Risk Estimation Strategies for Speech Signal Denoising
Abstract
In automatic speech recognition (ASR) systems, the recognition performance is severely
affected by noise in the input speech signal [2]. One can improve the performance of ASR
systems in noisy environments by denoising the speech signal that is input to the ASR
system [3]. Another important application of denoising algorithms is for hearing aids. In
noisy environments, the ability of a hearing impaired listener to understand speech suffers
more than that of a normal hearing listener. This is because normal hearing listeners are able
to take advantage of the redundancy in the noisy speech signal, which helps in understanding
speech, whereas hearing-impaired listeners are not able to do so [4, 5]. Hearing-impaired
listeners may have a higher speech hearing threshold, to compensate for which a hearing aid
is required to amplify the signal energy in a frequency dependent fashion. The noise present
in the input speech also gets amplified by the hearing aids and causes further difficulties in
hearing. Hence, it is important to provide denoised speech at the input of the hearing aid to
improve speech intelligibility and listening comfort [4–7].
Depending on the number of microphones (channels) available for the signal recording,
we have either a single-channel denoising problem, where only one microphone channel
signal is available, or a multichannel speech denoising problem where a microphone array is
used for signal acquisition.
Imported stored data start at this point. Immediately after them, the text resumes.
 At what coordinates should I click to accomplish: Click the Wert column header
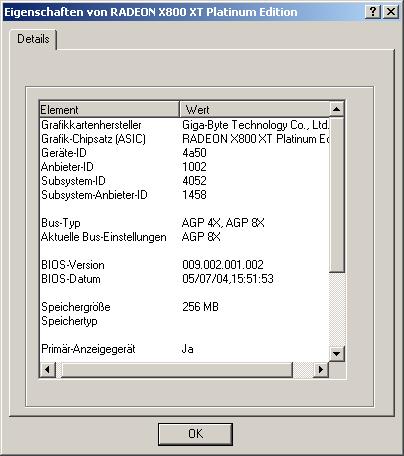[254, 109]
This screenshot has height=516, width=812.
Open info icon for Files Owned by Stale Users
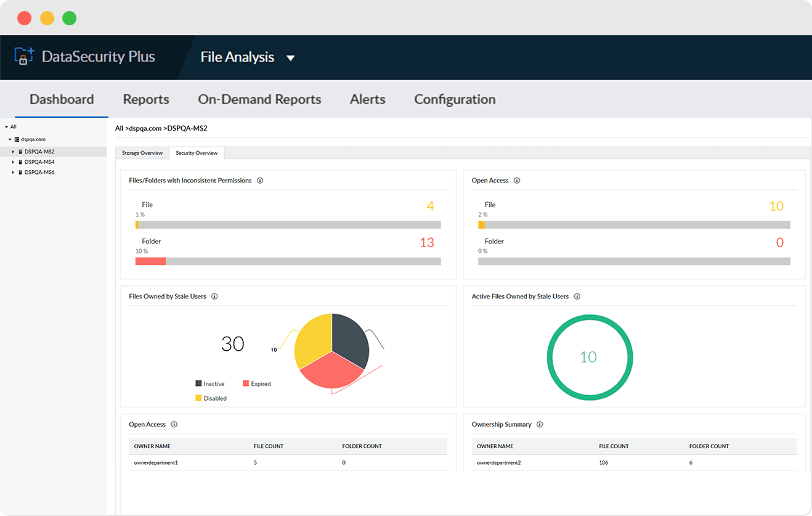(214, 297)
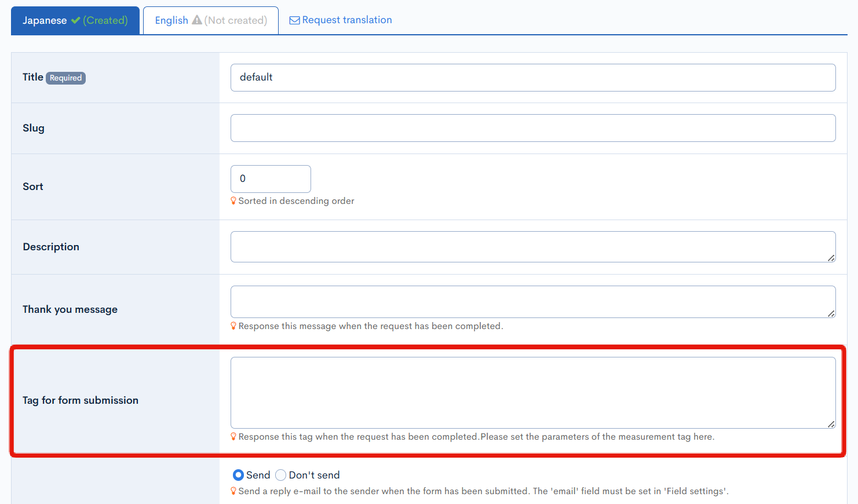The height and width of the screenshot is (504, 858).
Task: Click inside the Description textarea
Action: click(532, 247)
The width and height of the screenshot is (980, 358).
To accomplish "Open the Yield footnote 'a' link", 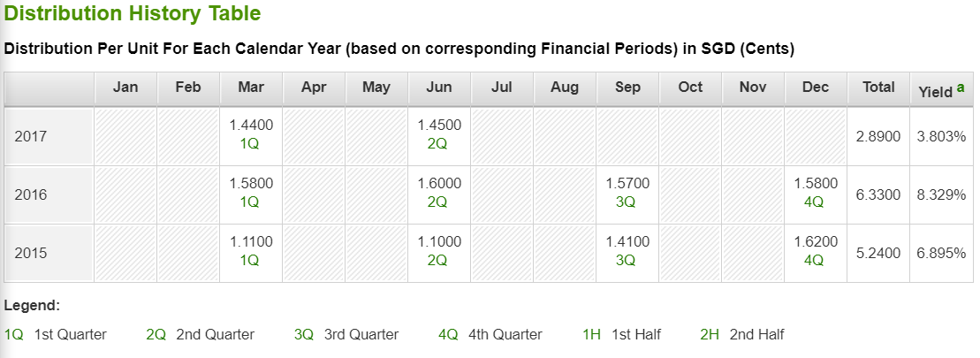I will [961, 88].
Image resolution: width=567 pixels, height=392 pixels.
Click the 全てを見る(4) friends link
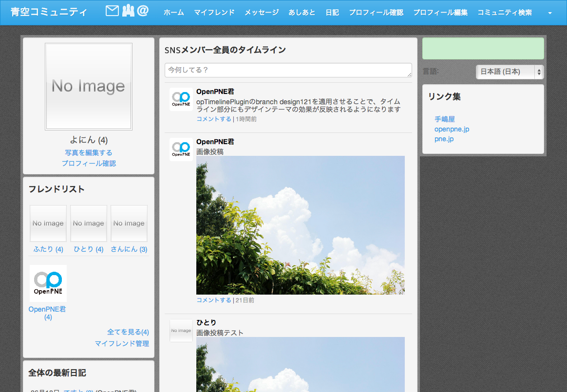pyautogui.click(x=128, y=332)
In this thesis, we develop techniques for single-channel speech
denoising. The results presented herein could be suitably extended to the multichannel
case. A rather simplistic approach would be to process each channel independently of
the others, which would be sub-optimal compared with processing all of them together
taking inter-channel correlations into account. Considering additive noise and ignoring
reverberation effects, several enhancement algorithms have been developed [1], which can
be broadly classified into four types: (i) spectral subtraction algorithms; (ii) Wiener filter
techniques; (iii) subspace methods; and (iv) stochastic model-based techniques.